**PROBLEM DETAILS**
Pictures aside, reproduce exactly and only the lines from the one containing "Click the last measurement toolbar icon" through the end of the records.

Pixel coordinate grounding data:
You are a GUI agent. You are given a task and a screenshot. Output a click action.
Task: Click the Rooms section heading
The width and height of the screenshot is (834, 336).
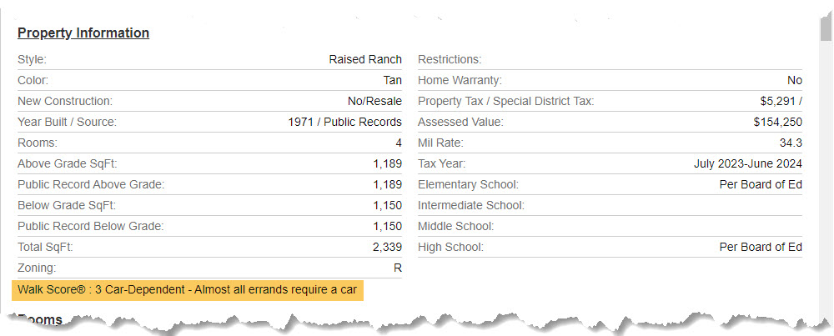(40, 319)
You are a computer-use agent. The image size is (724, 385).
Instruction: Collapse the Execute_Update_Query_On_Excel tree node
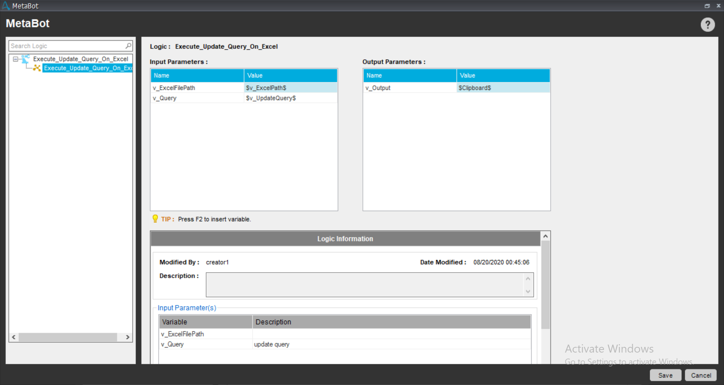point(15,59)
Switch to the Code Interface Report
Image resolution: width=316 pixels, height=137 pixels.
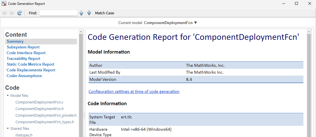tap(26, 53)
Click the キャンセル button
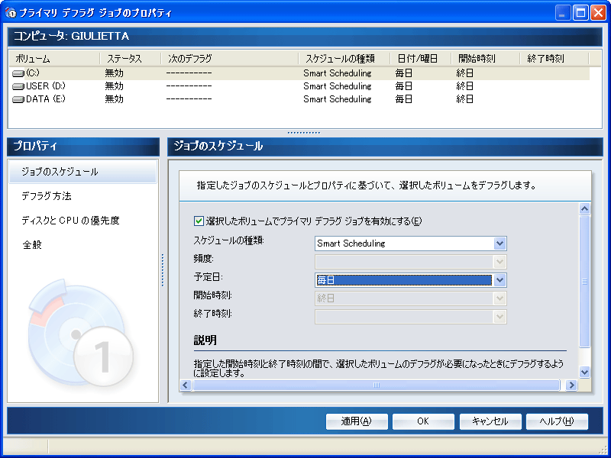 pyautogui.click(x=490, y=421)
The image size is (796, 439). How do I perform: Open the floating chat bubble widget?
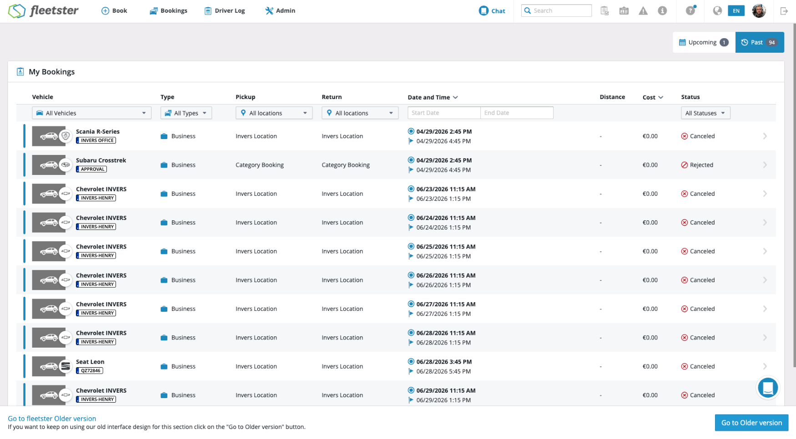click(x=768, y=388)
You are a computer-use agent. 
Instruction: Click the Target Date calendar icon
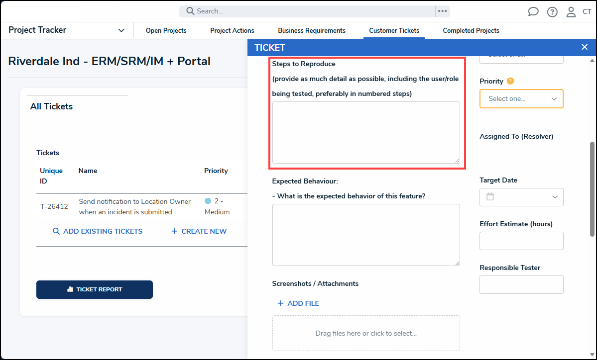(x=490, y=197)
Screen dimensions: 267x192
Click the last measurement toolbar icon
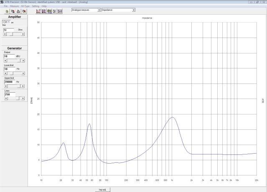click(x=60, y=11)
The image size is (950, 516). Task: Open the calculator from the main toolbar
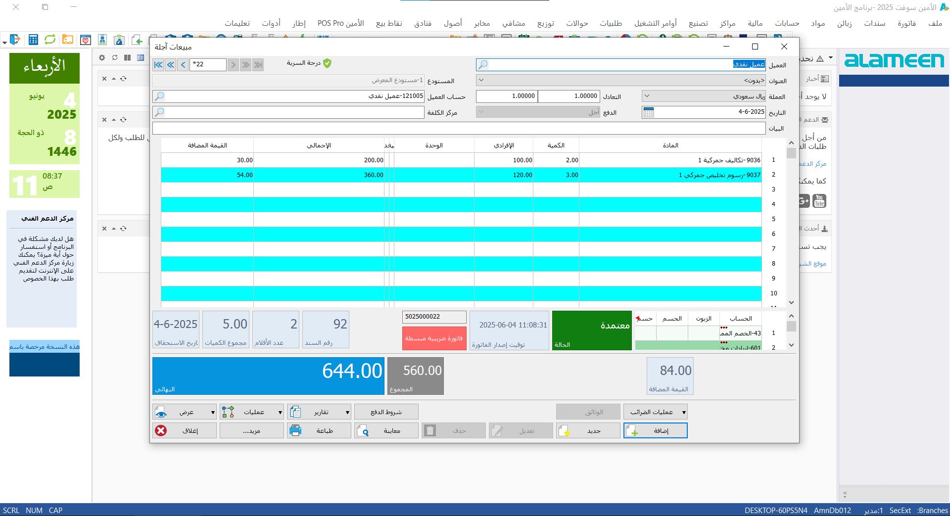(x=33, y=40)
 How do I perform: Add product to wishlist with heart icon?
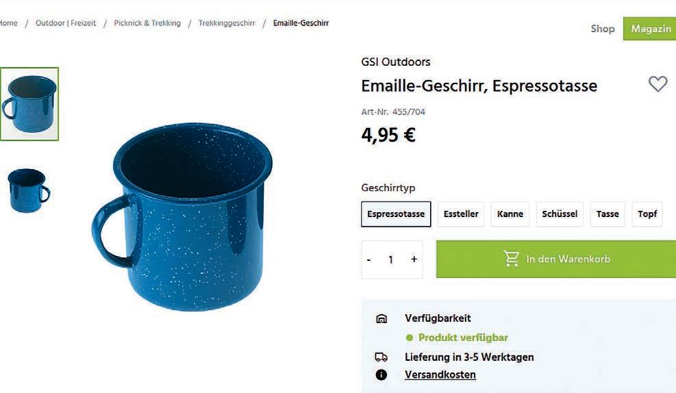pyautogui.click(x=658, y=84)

**WRITTEN RESPONSE**
Click the last measurement toolbar icon
click(x=60, y=11)
The image size is (950, 516). Task: Open the calculator from the main toolbar
(x=33, y=40)
 How do I perform: Add product to wishlist with heart icon?
pyautogui.click(x=658, y=84)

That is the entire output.